免疫一直是肿瘤研究的一个关键方向，因此今天小编要和大家分享一篇今年五月发表在Briefings in Bioinformatics（IF：8.994）杂志上的分析肿瘤免疫表型相关的关键调控因子的文章。

Network-based identification of key master regulators associated with an immune-silent cancer phenotype

基于网络识别与癌症免疫沉默表型相关的关键的调控因子

一．研究背景

如今研究已经发现肿瘤免疫表型与肿瘤对免疫治疗的应答和预后相关。然而，在一些癌症中，瘤内免疫激活并不能预防肿瘤进展或复发。同时尽管确定免疫逃避相关机制对于细化分层策略、指导治疗决策和确定免疫靶向治疗的候选方案是至关重要的，但调控免疫排斥机制的分子改变在很大程度上仍是未知的。如今大量可用的基因组数据集的产生为识别不同肿瘤内免疫反应的关键决定因素提供了机会。因此，今天小编和大家分享一篇基于网络来识别与免疫抗肿瘤活性相关的转录调控因子(TRs)的文章。

二．数据及方法

1. 转录调控因子：作者想要得到一个广泛的候选TRs列表，寻找所有参与调节细胞DNA模板转录频率、速率或范围过程的基因。因此，作者选择所有用GO:0006355 (调控转录)注释的基因，最终获得了3674个TRs列表，这个TRs列表是TRs的超集，包括受体、激酶、生长因子、信号转导蛋白、转录辅助激活子和辅助因子作为候选调控因子。

2. 数据的获取及标准化：作者从TCGA下载RNA-seq数据，接下来使用TCGA biolinks进行处理。每个癌型的RNA-seq数据用D_c表示，D_c={g^c_1，i,g^c_2，i,...,g^c_p，i},∀i∈{1,...,N_c},这里c代表癌症类型，i代表第i个样本，j代表第j个靶向基因，g表示表达，N表示样本数。研究总共有23 216个靶基因，包括3674个TRs。作者使用32例原发性实体肿瘤的RNA-Seq数据进行分析。这些样本被分位数标准化和log2转换用于分析（图1A）。从PRECOG库中，作者选择了8个数据集，每个数据集对应一个不同的、最大的、独一无二的特定癌症类型数据集作为验证集。其中包括:GSE32894用于膀胱尿路上皮癌(BLCA)、GSE3494用于乳腺癌(BRCA)、GSE39582用于结肠腺癌(COAD)、GSE108474用于胶质母细胞瘤(GBM)、GSE65858用于头颈部鳞状细胞癌(HNSC)、GSE72094用于肺腺癌(LUAD)、GSE9891用于卵巢癌(OV)， GSE65904用于皮肤黑色素瘤(SKCM)。这8个数据集分别由224、251、579、490、270、398、278和210个肿瘤样本组成。

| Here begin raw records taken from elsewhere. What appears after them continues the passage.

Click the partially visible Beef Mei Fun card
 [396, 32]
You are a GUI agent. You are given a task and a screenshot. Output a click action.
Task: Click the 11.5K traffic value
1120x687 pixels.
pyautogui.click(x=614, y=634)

3. ICR分类与肿瘤类型选择：免疫排斥常数(ICR)，是一个捕获先天性和适应性免疫效应机制的伴随激活的特征。在先前的工作中，作者在TCGA中使用ICR分类对每个癌症类型c进行分类。简而言之，对特定癌症类型c的癌症样本采用基于20个ICR基因表达的一致性聚类算法，将其分为三个离散的类别:ICR高(ICR- H和免疫活跃即热免疫表型)，ICR中等和ICR低(ICR- L和免疫沉默即冷免疫表型)。ICR基因表达量最高的聚类为ICR- H，而ICR基因表达量最低的聚类为ICR- L。中间聚类中的所有样本均定义为每种癌症的ICR中间(ICR- M)。作者的目的是比较具有高度活跃免疫表型(即ICR-H)和免疫沉默表型(即ICR-L)的癌症样本。先前研究发现存在一个癌症类型子集其中ICR-H比ICR-L有更好的生存预后，这些癌症亚型被称为ICR激活 (ICR- E)癌症。同样，存在一些癌症类型的子集，ICR- L组比ICR- H组有更好的生存预后，作者将其定义为ICR失能(ICR- D)癌症。其余肿瘤均为ICR中性(ICR- N)。在本研究中，作者主要关注这8种ICR- E和4种ICR- D癌症类型，因为ICR表型在这些癌症类型中具有预后价值。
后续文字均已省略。